-- BEGIN INPUT DATA --

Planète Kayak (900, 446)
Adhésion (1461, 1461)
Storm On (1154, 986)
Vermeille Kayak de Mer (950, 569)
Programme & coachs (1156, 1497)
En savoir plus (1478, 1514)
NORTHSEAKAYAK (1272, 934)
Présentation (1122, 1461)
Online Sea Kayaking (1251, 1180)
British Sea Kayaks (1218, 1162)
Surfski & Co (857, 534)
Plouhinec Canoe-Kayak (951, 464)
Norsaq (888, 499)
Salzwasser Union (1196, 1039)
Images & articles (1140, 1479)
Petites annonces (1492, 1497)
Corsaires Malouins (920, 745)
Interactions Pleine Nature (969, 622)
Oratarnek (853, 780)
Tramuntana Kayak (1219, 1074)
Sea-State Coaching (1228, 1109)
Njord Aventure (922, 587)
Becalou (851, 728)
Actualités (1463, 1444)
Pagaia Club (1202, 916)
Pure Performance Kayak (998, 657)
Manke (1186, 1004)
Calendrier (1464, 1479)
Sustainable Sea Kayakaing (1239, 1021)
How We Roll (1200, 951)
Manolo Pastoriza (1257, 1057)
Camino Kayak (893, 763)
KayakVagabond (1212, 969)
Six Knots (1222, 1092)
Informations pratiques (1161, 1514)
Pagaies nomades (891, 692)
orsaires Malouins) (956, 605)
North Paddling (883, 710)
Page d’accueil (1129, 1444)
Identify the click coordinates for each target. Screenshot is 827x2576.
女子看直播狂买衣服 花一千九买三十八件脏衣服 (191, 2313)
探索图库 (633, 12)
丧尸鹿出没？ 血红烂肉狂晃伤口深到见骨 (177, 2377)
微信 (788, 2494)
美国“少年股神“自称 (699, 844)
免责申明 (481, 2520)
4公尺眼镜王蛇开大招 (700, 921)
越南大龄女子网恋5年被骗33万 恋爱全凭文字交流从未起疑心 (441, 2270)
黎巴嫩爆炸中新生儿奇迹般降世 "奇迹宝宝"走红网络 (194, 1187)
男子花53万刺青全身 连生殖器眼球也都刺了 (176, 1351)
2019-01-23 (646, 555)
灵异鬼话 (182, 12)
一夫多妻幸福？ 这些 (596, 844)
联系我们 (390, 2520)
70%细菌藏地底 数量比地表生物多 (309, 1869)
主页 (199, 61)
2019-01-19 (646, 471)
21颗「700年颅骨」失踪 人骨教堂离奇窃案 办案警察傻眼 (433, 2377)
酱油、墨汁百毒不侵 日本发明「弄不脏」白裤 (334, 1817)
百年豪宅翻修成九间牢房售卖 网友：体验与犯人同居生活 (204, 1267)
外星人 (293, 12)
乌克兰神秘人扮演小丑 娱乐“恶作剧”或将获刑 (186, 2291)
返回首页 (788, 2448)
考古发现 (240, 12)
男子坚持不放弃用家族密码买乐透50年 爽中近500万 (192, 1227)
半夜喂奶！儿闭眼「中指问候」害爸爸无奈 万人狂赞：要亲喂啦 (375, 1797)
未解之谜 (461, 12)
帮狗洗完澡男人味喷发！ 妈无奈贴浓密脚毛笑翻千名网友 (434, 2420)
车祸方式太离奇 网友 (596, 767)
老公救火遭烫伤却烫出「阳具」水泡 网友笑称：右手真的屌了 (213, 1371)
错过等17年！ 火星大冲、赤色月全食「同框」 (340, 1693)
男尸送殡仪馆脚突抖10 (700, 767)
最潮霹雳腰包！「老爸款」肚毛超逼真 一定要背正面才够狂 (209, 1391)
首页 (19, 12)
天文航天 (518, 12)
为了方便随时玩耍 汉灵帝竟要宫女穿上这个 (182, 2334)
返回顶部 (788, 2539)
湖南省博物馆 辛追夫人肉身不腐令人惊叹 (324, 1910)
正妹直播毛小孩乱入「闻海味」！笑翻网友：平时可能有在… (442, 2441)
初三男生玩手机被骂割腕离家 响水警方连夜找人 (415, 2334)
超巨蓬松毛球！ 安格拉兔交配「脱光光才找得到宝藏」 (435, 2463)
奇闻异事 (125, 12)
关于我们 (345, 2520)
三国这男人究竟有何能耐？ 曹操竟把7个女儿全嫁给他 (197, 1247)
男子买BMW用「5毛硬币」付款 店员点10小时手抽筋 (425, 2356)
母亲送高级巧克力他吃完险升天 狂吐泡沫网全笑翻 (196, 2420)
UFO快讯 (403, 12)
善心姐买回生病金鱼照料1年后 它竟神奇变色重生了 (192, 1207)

-- END INPUT DATA --

» WRITTEN EXERCISE
Reproduce every line of the data above verbatim, from the first line to the last.

» TASK ANSWER
Planète Kayak (900, 446)
Adhésion (1461, 1461)
Storm On (1154, 986)
Vermeille Kayak de Mer (950, 569)
Programme & coachs (1156, 1497)
En savoir plus (1478, 1514)
NORTHSEAKAYAK (1272, 934)
Présentation (1122, 1461)
Online Sea Kayaking (1251, 1180)
British Sea Kayaks (1218, 1162)
Surfski & Co (857, 534)
Plouhinec Canoe-Kayak (951, 464)
Norsaq (888, 499)
Salzwasser Union (1196, 1039)
Images & articles (1140, 1479)
Petites annonces (1492, 1497)
Corsaires Malouins (920, 745)
Interactions Pleine Nature (969, 622)
Oratarnek (853, 780)
Tramuntana Kayak (1219, 1074)
Sea-State Coaching (1228, 1109)
Njord Aventure (922, 587)
Becalou (851, 728)
Actualités (1463, 1444)
Pagaia Club (1202, 916)
Pure Performance Kayak (998, 657)
Manke (1186, 1004)
Calendrier (1464, 1479)
Sustainable Sea Kayakaing (1239, 1021)
How We Roll (1200, 951)
Manolo Pastoriza (1257, 1057)
Camino Kayak (893, 763)
KayakVagabond (1212, 969)
Six Knots (1222, 1092)
Informations pratiques (1161, 1514)
Pagaies nomades (891, 692)
orsaires Malouins) (956, 605)
North Paddling (883, 710)
Page d’accueil (1129, 1444)
Identify the click coordinates for each target. Screenshot is 827x2576.
女子看直播狂买衣服 花一千九买三十八件脏衣服 (191, 2313)
探索图库 (633, 12)
丧尸鹿出没？ 血红烂肉狂晃伤口深到见骨 (177, 2377)
微信 (788, 2494)
美国“少年股神“自称 (699, 844)
免责申明 (481, 2520)
4公尺眼镜王蛇开大招 (700, 921)
越南大龄女子网恋5年被骗33万 恋爱全凭文字交流从未起疑心 (441, 2270)
黎巴嫩爆炸中新生儿奇迹般降世 "奇迹宝宝"走红网络 (194, 1187)
男子花53万刺青全身 连生殖器眼球也都刺了 (176, 1351)
2019-01-23 (646, 555)
灵异鬼话 (182, 12)
一夫多妻幸福？ 这些 (596, 844)
联系我们 (390, 2520)
70%细菌藏地底 数量比地表生物多 (309, 1869)
主页 (199, 61)
2019-01-19 (646, 471)
21颗「700年颅骨」失踪 人骨教堂离奇窃案 办案警察傻眼 (433, 2377)
酱油、墨汁百毒不侵 日本发明「弄不脏」白裤 (334, 1817)
百年豪宅翻修成九间牢房售卖 网友：体验与犯人同居生活 (204, 1267)
外星人 (293, 12)
乌克兰神秘人扮演小丑 娱乐“恶作剧”或将获刑 (186, 2291)
返回首页 (788, 2448)
考古发现 (240, 12)
男子坚持不放弃用家族密码买乐透50年 爽中近500万 (192, 1227)
半夜喂奶！儿闭眼「中指问候」害爸爸无奈 万人狂赞：要亲喂啦 (375, 1797)
未解之谜 (461, 12)
帮狗洗完澡男人味喷发！ 妈无奈贴浓密脚毛笑翻千名网友 (434, 2420)
车祸方式太离奇 网友 (596, 767)
老公救火遭烫伤却烫出「阳具」水泡 网友笑称：右手真的屌了 (213, 1371)
错过等17年！ 火星大冲、赤色月全食「同框」 (340, 1693)
男尸送殡仪馆脚突抖10 (700, 767)
最潮霹雳腰包！「老爸款」肚毛超逼真 一定要背正面才够狂 (209, 1391)
首页 (19, 12)
天文航天 (518, 12)
为了方便随时玩耍 汉灵帝竟要宫女穿上这个 (182, 2334)
返回顶部 (788, 2539)
湖南省博物馆 辛追夫人肉身不腐令人惊叹 (324, 1910)
正妹直播毛小孩乱入「闻海味」！笑翻网友：平时可能有在… (442, 2441)
初三男生玩手机被骂割腕离家 响水警方连夜找人 (415, 2334)
超巨蓬松毛球！ 安格拉兔交配「脱光光才找得到宝藏」 (435, 2463)
奇闻异事 (125, 12)
关于我们 (345, 2520)
三国这男人究竟有何能耐？ 曹操竟把7个女儿全嫁给他 (197, 1247)
男子买BMW用「5毛硬币」付款 店员点10小时手抽筋 (425, 2356)
母亲送高级巧克力他吃完险升天 狂吐泡沫网全笑翻 (196, 2420)
UFO快讯 (403, 12)
善心姐买回生病金鱼照料1年后 它竟神奇变色重生了 (192, 1207)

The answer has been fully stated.